While there are entries from Indian converts, there are no written accounts from traditional American Indians. Turdo said the Moravian philosophy of not interfering with the cultural practice of other people precluded them from teaching anyone to read and write except the converts.
The diaries were copied and sent to the home church in Germany. From there, excerpts were sent to missions around the world where papers continue to be discovered in Scotland, France, Germany and Britain.
"Indians in the Ohio Valley knew what was going on in Europe before Philadelphia knew," said Turdo.
The diary being worked on in Germany refers to the Schoenbrunn mission close to Gekelemukpechonk or Newcomer's Town, during the key period of the American Revolution.
Wellenreuther said, "In my opinion the Moravian unpublished archival material is by far the largest thus far untapped source for the history of Native American tribes in the 18th century. The material is exclusively in German and needs, since American ethnohistorians usually do not speak or read German, to be edited and translated."

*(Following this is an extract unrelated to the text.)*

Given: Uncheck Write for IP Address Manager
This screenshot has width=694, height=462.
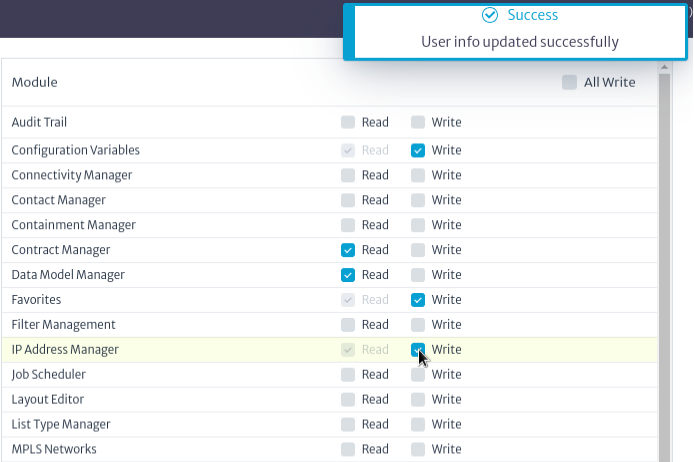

The English version will be published by Penn State University Press in late 2004. An international congress on 18th-century Ethnohistory and Mission is being organized by Professor A. Gregg Roeber, chairman of the history department, to be held at Penn State to commemorate the event.

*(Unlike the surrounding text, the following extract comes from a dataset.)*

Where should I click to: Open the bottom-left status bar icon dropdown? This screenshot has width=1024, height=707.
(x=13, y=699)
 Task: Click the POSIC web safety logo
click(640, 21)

History professor Judd at Western Ontario University published her doctoral thesis through the Champlain Society as an annotated translation of the diary of the Moravian mission of Fairfield.
Schiller used Rev. Carl John Fliegel's 50,000-page index to guide her subject search of four missions occupied mostly by Mahicans but also by people from the Wampanoag, Lenape (Delaware), Sopus, Hoogland and Minisink nations.

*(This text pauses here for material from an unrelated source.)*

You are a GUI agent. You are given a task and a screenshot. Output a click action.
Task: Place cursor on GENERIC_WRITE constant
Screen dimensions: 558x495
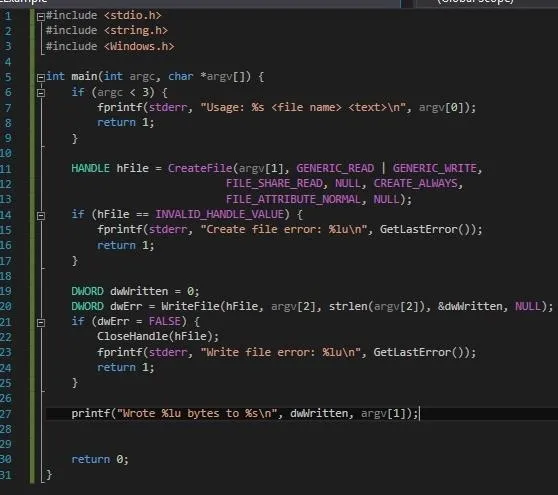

Shekomeko was founded near the Connecticut border in Dutch County, New York. Pachgatgoch was established in Litchfield County, Connecticut. When the Moravians and Indians filtered into Pennsylvania in the mid-18th century, they established Gnadenhutten near Bethlehem, Pa. and Friedenshutten near the Susquehanna River in Bradford County, Pa.
"These settlements were not merely Moravian religious enterprises that imposed Christianity on a huddle of Mahican remnants taking shelter where they could," Schiller wrote. "The settlements were functioning bicultural communities that were adaptive for the survival of Mahicans and that operated on Mahican as well as on Moravian terms."
Established in 1740, Shekomeko was the first Moravian mission to the continent. At the time, more than 5,000 Mahicans occupied the Hudson Valley to central Vermont and Lake Champlain where the people lived under a matrilineal system, dwelling in bark covered wigwams, sometimes palisaded in two rows facing a center axis.
Friedenshutten was preceded by a Munsee village. Munsee leader Papunhank (John Papenhun) a baptized Moravian, arranged for the purchase of the land which was at the time in the Six Nations territory.
Before the mission's members migrated to Ohio in 1772, Papunhank and Joshua, Mahican, described the settlement in a letter to John Penn written about 1769, saying the people "cleared and enfenced fields of several miles in circumference in full expectation that they and their posterity should enjoy the fruits."
Schiller said by the 1750s, more log houses had replaced the wigwam, but the sweat lodge remained uncompromised. Single families dwelt in the homes, but the matrilineal lines and possession of land was continued, as was annual hunting, gathering and craft production.
By then the built environment masked the culture of its largest number of occupants, Schiller said. Converts did not often conform to missionary ideals, "and the private thoughts of those who did are unknowable."